Festival
Le percussioni e la chitarra rappresentano il filo conduttore di questa XII edizione di Jazz In Parco. Ancora una volta il jazz ci mostra la sua camaleontica capacità di fondersi con culture musicali diverse, dal Brasile a Cuba, in un tripudio di ritmi, colori, suoni, ricchi di calore e di vitalità, perché, come afferma Ray Mantilla, uno dei due grandi percussionisti che si esibiranno a Jazz In Parco (l’altro è Sammy Figueroa), la musica ha lo scopo di portare felicità e gioia. Dalle percussioni al vibrafono il passo è breve: Joe Locke, uno dei più grandi vibrafonisti americani, sarà tra i protagonisti di Jazz In Parco 2009. Ospiteremo inoltre tre straordinari chitarristi, Guinga, Lula Galvao e Chico Pinheiro, illustri rappresentanti della musica brasiliana contemporanea, i concerti in città dei chitarristi campani Condorelli e Onorato, e dulcis in fundo il “fenomeno” Stanley Jordan, musicista virtuoso ed eclettico dalla tecnica unica al mondo che è capace da solo sul palco di incantare il pubblico con la sua arte. E poi ancora potrete ascoltare le voci bellissime di Luciana Alves e Nicole Henry, il pianoforte del nocerino Dario Galante, ormai brasiliano di adozione musicalmente parlando, l’eclettismo ed il virtuosismo di Alfonso, Dario e Sandro Deidda, straordinari musicisti salernitani, che ascolteremo questa volta in un progetto dedicato alla bossa nova.
Infine una grande novità: quest’anno a Jazz In Parco il festival continua in città con i concerti gratuiti, protagonisti i musicisti campani, professionisti di altissimo livello che con la loro arte coinvolgeranno non solo gli appassionati, ma anche, si spera quelle persone che pensano erroneamente che il jazz sia qualcosa di irragiungibile ed incomprensibile. A tutti auguriamo tanta buona musica!
Il direttore Artistico
Ondina Sannino
Il grande Jazz tra la collina del Parco e il cuore della Città
Dodicesima candelina per Jazz in Parco, la consueta rassegna che ogni anno richiama a Nocera Inferiore tantissimi appassionati spettatori da ogni parte d’Italia e d’Europa.
E quest’anno la bellissima manifestazione dedicata alla musica di qualità cresce e si impreziosisce grazie ad una nuova scelta significativa: quella di aprirsi all’intera comunità cittadina, di contribuire ad animare il fermento vissuto nel cuore della Città, organizzando diversi momenti anche nelle piazze del centro.
Difatti, alle quattro serate che si terranno come di consueto nell’esclusiva cornice del maniero del Castello Fienga si aggiungeranno cinque concerti che avranno la loro sede privilegiata nel centro cittadino, alternandosi tra la bellissima piazza degli eventi e piazza Guerritore.
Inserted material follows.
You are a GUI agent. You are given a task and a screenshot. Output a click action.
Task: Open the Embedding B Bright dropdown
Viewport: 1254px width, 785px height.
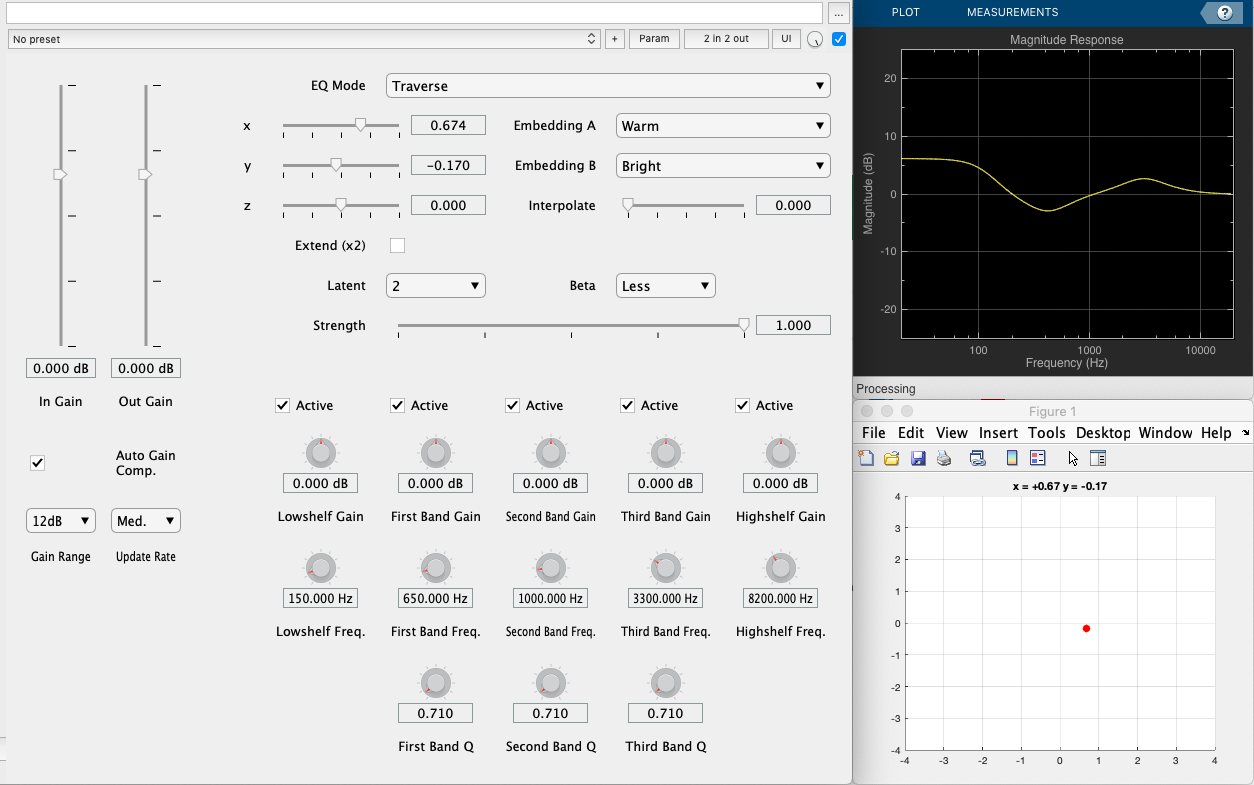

Questo è certamente un modo per valorizzare una volta di più i nostri spazi, per consentire a quante più persone possibile di assistere alle incantevoli manifestazioni che verranno realizzate. E’ così che Jazz in Parco amplia i suoi orizzonti e si inserisce sempre più a pieno titolo nell’ambito dei momenti di spettacolo e cultura più importanti del comprensorio e della Provincia di Salerno.
Jazz in Parco rappresenta, dunque, un fiore all’occhiello per la nostra Nocera. E’ nel novero delle manifestazioni più prestigiose che vengono ideate, è uno dei simboli concreti di quel processo di trasformazione culturale che stiamo portando avanti da ben sette anni, potenziando tutte le risorse del Territorio, rafforzando il senso di identità ed appartenenza ad una terra ricca di storia e di tradizioni, che è divenuta il vero riferimento dell’Agro Nocerino Sarnese.
In quest’ottica ben si inserisce la premiazione – nel corso di questa edizione del festival – del nocerino Dario Galante, figlio della nostra terra, che porta da sempre con orgoglio il nome della nostra Città fuori le mura.
Sono questi i principali elementi che da sempre ci spingono, come Amministrazione Comunale, ad accompagnare convintamente questo percorso, supportando il lavoro e l’impegno dell’Associazione Noceracconta, del Direttore Artistico Ondina Sannino, del responsabile dell’Organizzazione Generale Elia Pirollo e di tutti i loro partner e collaboratori.
Perciò, in attesa di vivere ancora una volta insieme le emozioni di queste meravigliose serate all’insegna della musica d’eccezione, concludo con l’augurio che Jazz in Parco possa raggiungere traguardi sempre più ambiziosi, conquistando il successo che merita in ambito nazionale ed internazionale.